• **AIM OF THE TASK**
Pick up the write-up on locating the largest highlighted object in an image mask and its bounding quadrilateral, and carry it on from its final sentence.

• **TEXT PASSAGE**
As the code mentions, this is based on an article "Flood Fill algorithm (using C#.NET)" and its output is a list of objects, where each object is a list of points within that object. So the way to determine which object is largest is to take the one that contains the most points!

A binary mask of a frame in the video with all but the single largest areas hidden

var pointsInLargestHighlightedArea = GetDistinctObjects(mask)
    .OrderByDescending(points => points.Count())
    .FirstOrDefault();

(Note: If pointsInLargestHighlightedArea is null then we need to escape out of the method that we're in because the source image didn't produce a mask with any highlighted objects - this could happen if the image has every single with the same colour, for example; an edge case, surely, but one that we should handle)

From this largest object, we want to find a bounding quadrilateral, which we do by looking at every point and finding the one closest to the top left of the image (because this will be the top left of the bounding area), the point closest to the top right of the image (for the top right of the bounding area) and the same for the points closest to the bottom left and bottom right.

This can be achieved by calculating, for each point in the object, the distances from each of the corners to the points and then determining which points have the shortest distances - eg.

var distancesOfPointsFromImageCorners = pointsInLargeHighlightedArea
    .Select(p =>
    {
        // To work out distance from the top left, you would use Pythagoras to take the
        // squared horizontal distance of the point from the left of the image and add
        // that to the squared vertical distance of the point from the top of the image,
        // then you would square root that sum. In this case, we only want to be able to
        // compare determine which distances are smaller or larger and we don't actually
        // care about the precise distances themselves and so we can save ourselves from
        // performing that final square root calculation.
        var distanceFromRight = greyScaleImageData.Width - p.X;
        var distanceFromBottom = greyScaleImageData.Height - p.Y;
        var fromLeftScore = p.X * p.X;
        var fromTopScore = p.Y * p.Y;
        var fromRightScore = distanceFromRight * distanceFromRight;
        var fromBottomScore = distanceFromBottom * distanceFromBottom;
        return new
        {
            Point = p,
            FromTopLeft = fromLeftScore + fromTopScore,
            FromTopRight = fromRightScore + fromTopScore,
            FromBottomLeft = fromLeftScore + fromBottomScore,
            FromBottomRight = fromRightScore + fromBottomScore
        };
    })
    .ToArray(); // Call ToArray to avoid repeating this enumeration four times below
    
var topLeft = distancesOfPointsFromImageCorners.OrderBy(p => p.FromTopLeft).First().Point;
var topRight = distancesOfPointsFromImageCorners.OrderBy(p => p.FromTopRight).First().Point;
var bottomLeft = distancesOfPointsFromImageCorners.OrderBy(p => p.FromBottomLeft).First().Point;
var bottomRight = distancesOfPointsFromImageCorners.OrderBy(p => p.FromBottomRight).First().Point;

Finally, because we want to find the bounding area of the largest object in the original image, we may need to multiply up the bounds that we just found because we shrank the image down if either dimension was larger than 400px and we were performing calculations on that smaller version.

• **DATA**

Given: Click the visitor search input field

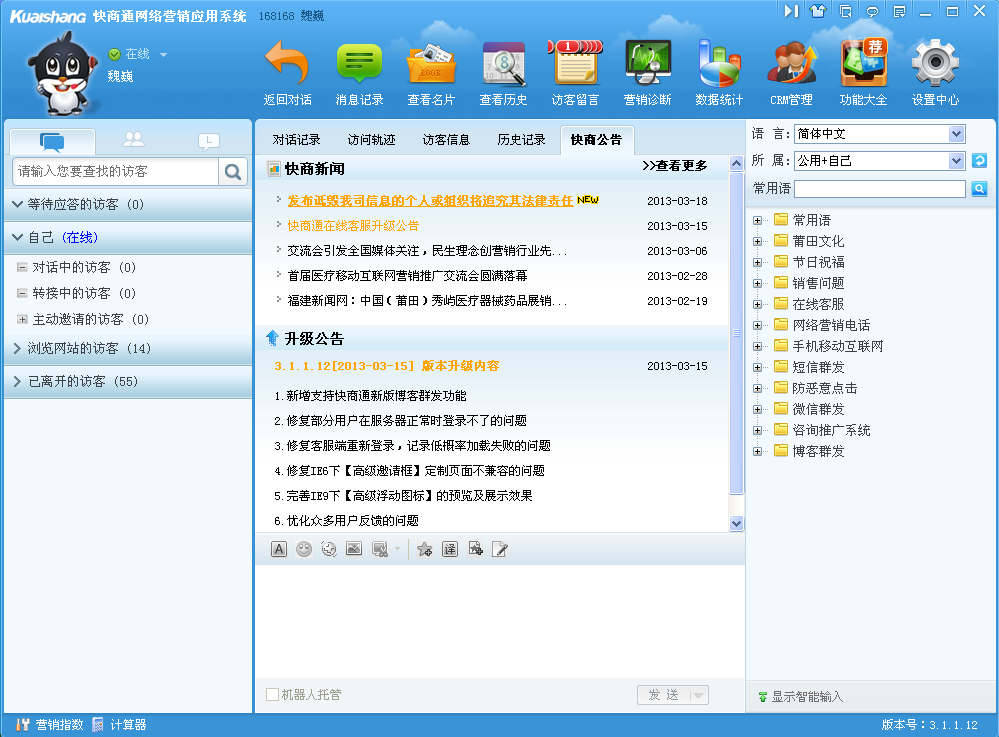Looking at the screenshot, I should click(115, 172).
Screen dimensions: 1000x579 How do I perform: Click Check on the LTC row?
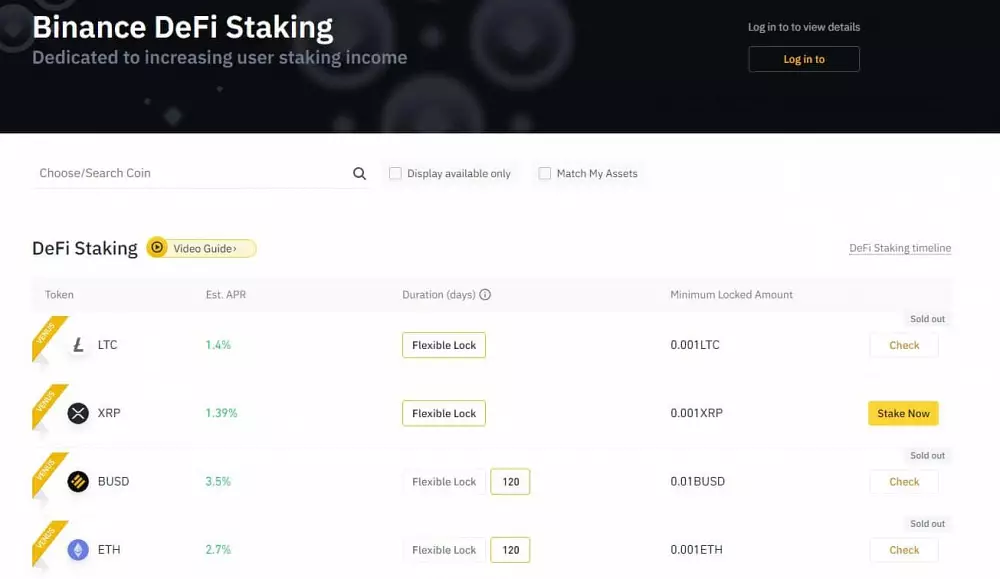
* * *
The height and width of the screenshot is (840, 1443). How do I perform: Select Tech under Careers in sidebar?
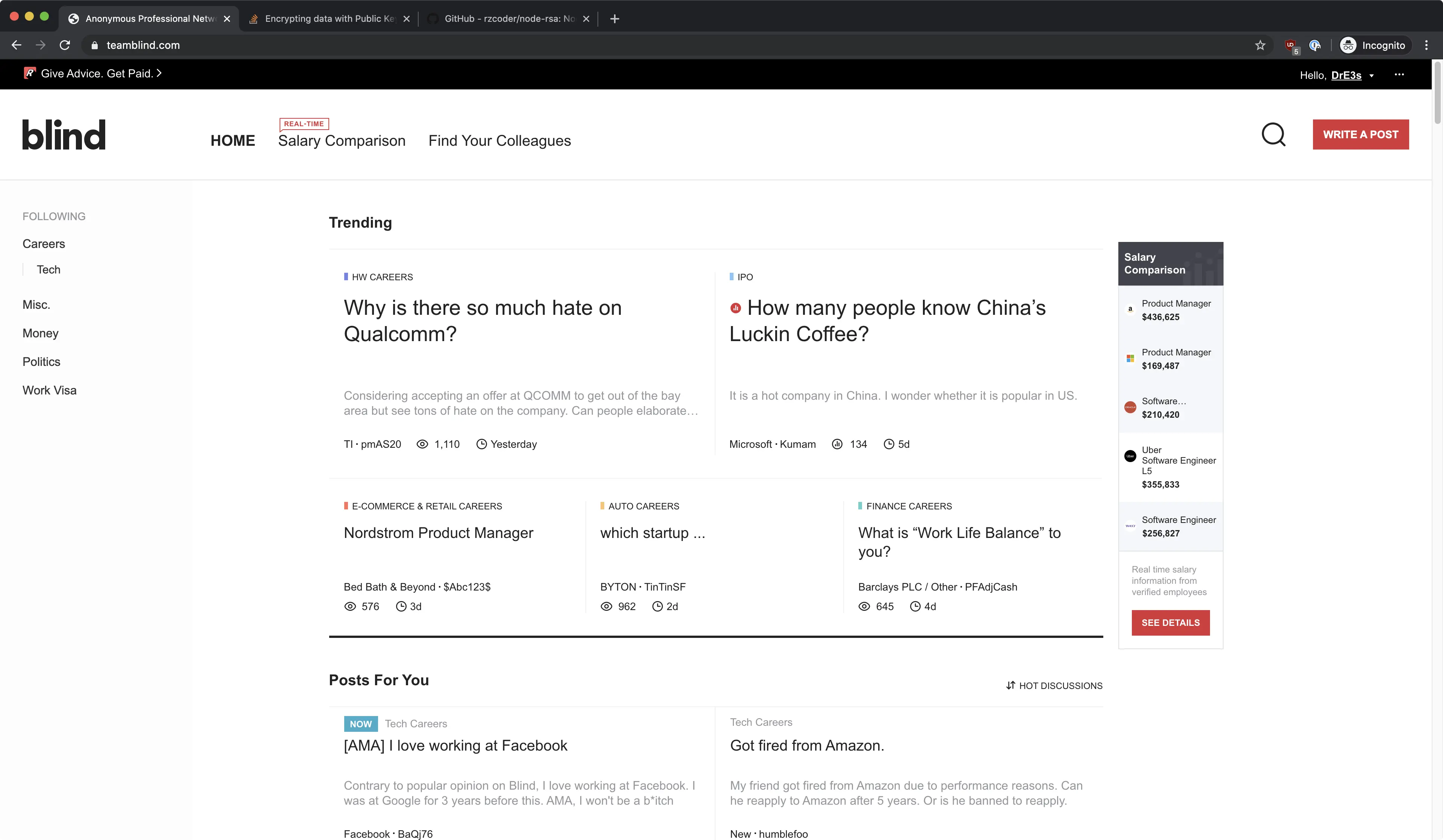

• **OUTPUT BELOW**
We can tell how much we reduced the data by looking at the width of the original image and comparing it to the width of the greyScaleImageData DataRectangle that was generated from the shrunken version of the image:

var reducedImageSideBy = (double)image.Width / greyScaleImageData.Width;

Now we only need a function that will multiply the bounding area that we've got according to this value, while ensuring that none of the point values are multiplied such that they exceed the bounds of the original image:

private static (Point TopLeft, Point TopRight, Point BottomRight, Point BottomLeft) Resize(
    Point topLeft,
    Point topRight,
    Point bottomRight,
    Point bottomLeft,
    double resizeBy,
    int minX,
    int maxX,
    int minY,
    int maxY)
{
    if (resizeBy <= 0)
        throw new ArgumentOutOfRangeException("must be a positive value", nameof(resizeBy));

    return (
        Constrain(Multiply(topLeft)),
        Constrain(Multiply(topRight)),
        Constrain(Multiply(bottomRight)),
        Constrain(Multiply(bottomLeft))
    );

    Point Multiply(Point p) =>
        new Point((int)Math.Round(p.X * resizeBy), (int)Math.Round(p.Y * resizeBy));

    Point Constrain(Point p) =>
        new Point(Math.Min(Math.Max(p.X, minX), maxX), Math.Min(Math.Max(p.Y, minY), maxY));
}

The final bounding area for the largest bright area of an image is now retrieved like this:

var bounds = Resize(
    topLeft,
    topRight,
    bottomRight,
    bottomLeft,
    reducedImageSideBy,
    minX: 0,
    maxX: image.Width - 1,
    minY: 0,
    maxY: image.Height - 1
);

For the example image that we're looking at, this area is outlined liked this:

An outline around the largest object within the binary mask of a frame from the video

Applying the process to multiple images

Say that we put all of the above functionality into a method called GetMostHighlightedArea that took a Bitmap to process and returned a tuple of the four points that represented the bounds of the brightest area, we could then easily prepare a LINQ statement that ran that code and found the most common brightest-area-bounds across all of the source images that I have. (As I said before, the largest-bounded-area will vary from image to image in my example as the camera recording the session gained and lost focus)

var files = new DirectoryInfo("Frames").EnumerateFiles("*.jpg");
var (topLeft, topRight, bottomRight, bottomLeft) = files
    .Select(file =>
    {
        using var image = new Bitmap(file.FullName);
        return IlluminatedAreaLocator.GetMostHighlightedArea(image);
    })
    .GroupBy(area => area)
    .OrderByDescending(group => group.Count())
    .Select(group => group.Key)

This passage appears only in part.